In the case of R.P. Kapur v. State of Punjab : AIR 1960 SC 866, also the Apex Court expressed that inherent powers cannot be exercised in respect of matters which are covered by other provisions of Code of Criminal Procedure.
14. In the case of Palaniappa Gounder v. State of T.N. : AIR 1977 SC 1323 : 1977 Cri LJ 992, the Hon'ble Supreme Court was considering as to whether the High Court had power to pass an order of compensation in exercise of inherent powers when specific provision is contained in Section 357 Cr.P.C. It was held thus:
A provision which saves the inherent powers of a Court cannot over-ride any express provision contained in the statute which saves that power. This is put in another form by saying that it there is an express provision in a statute governing a particular subject matter there is no scope for invoking or exercising the inherent powers of the Court because the Court ought to apply the provisions of the statute which are advised to govern the particular subject matter. From this it will be clear that the application made by the heirs of the deceased for compensation could not have been made under Section 482 since Section 357 expressly confers power on the Court to pass an order for payment of compensation in the circumstances mentioned therein.
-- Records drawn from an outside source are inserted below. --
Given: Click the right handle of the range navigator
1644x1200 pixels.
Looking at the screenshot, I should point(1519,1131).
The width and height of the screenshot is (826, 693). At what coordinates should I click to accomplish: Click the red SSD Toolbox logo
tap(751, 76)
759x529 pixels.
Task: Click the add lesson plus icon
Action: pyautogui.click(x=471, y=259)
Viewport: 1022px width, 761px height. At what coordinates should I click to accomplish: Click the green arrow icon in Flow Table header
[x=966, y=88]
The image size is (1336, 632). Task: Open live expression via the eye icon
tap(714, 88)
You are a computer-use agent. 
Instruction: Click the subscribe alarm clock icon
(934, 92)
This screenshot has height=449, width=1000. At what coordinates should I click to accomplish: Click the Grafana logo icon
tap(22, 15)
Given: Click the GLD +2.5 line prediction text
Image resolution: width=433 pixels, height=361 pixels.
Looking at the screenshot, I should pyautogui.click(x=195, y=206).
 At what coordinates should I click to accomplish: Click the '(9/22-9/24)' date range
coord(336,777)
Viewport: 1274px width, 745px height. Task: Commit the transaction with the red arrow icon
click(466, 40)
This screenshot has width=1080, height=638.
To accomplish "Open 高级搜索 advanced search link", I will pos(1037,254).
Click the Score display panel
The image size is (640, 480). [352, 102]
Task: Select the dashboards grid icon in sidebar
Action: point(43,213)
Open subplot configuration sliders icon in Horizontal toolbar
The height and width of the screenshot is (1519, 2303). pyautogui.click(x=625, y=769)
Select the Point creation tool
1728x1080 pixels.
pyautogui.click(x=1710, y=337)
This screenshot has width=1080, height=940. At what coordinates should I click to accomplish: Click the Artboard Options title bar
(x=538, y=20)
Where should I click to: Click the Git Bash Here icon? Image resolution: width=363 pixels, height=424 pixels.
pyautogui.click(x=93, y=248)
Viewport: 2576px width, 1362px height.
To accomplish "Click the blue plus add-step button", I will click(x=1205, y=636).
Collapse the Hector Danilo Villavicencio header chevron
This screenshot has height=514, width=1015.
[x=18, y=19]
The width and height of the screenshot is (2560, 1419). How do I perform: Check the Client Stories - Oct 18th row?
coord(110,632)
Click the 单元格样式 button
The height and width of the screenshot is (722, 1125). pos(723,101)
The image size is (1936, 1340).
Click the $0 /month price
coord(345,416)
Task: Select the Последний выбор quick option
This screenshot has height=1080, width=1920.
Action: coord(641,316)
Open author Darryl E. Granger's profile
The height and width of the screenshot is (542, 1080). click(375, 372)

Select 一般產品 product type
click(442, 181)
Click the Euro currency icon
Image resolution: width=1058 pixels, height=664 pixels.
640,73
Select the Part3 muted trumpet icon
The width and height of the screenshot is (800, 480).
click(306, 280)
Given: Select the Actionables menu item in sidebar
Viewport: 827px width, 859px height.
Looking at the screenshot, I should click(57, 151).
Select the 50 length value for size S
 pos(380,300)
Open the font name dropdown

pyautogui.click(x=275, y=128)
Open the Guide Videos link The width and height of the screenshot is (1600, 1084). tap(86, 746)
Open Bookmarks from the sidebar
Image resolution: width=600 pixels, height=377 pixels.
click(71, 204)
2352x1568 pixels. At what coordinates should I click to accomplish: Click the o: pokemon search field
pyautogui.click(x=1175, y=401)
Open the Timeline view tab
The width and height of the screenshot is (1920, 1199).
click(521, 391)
15. In a later decision, in the case of Mst. Simrikkia v. Smt. Dolley Mukherjee : AIR 1990 SC 1605 : 1990 Cri LJ 1599, the Hon'ble Supreme Court held:
The inherent powers, however, as such are controlled by principle and precedent as are its express powers by statute. If a matter is covered by an express letter of law, the Court cannot give a go-by to the statutory provisions and instead evolve a new provision in the garb of inherent jurisdiction.
16. In view of the above decisions and the principle laid down therein, I am of the considered opinion that when there is a remedy available under the provisions of the Code then an accused has no right to invoke the inherent powers of this Court on the ground that the provision for revision would not bar him from approaching the High Court under Section 482 Cr.P.C.
17. It is noteworthy that the learned Counsel for the petitioners himself, during the course of arguments, had submitted that this Misc. Petition may be converted into a revision petition and decided by the High Court. In my considered view, when this Misc. Petition is to be converted into a revision petition, then there is no just reason as to why remedy provided under Section 397 of the Code of Criminal Procedure, should not be invoked first, instead of coming straight to the High Court. It would in no manner prejudice the case of the petitioners even if the petition had been admitted.
18. From the aforesaid discussions and the prayer made in this Misc. Petition, I am of the view that this Misc. Petition is not maintainable and the petitioners have a remedy under the revision powers, as envisaged under Section 397 of the Code against the order dated 4-4-06 passed by the learned Magistrate.
19. Consequently, this Misc. Petition is disposed of with the direction that the same be transferred to the Sessions Judge, Jaipur City, Jaipur who shall treat the same under Section 397 Cr.P.C, and proceed to decide it on merits, in accordance with law.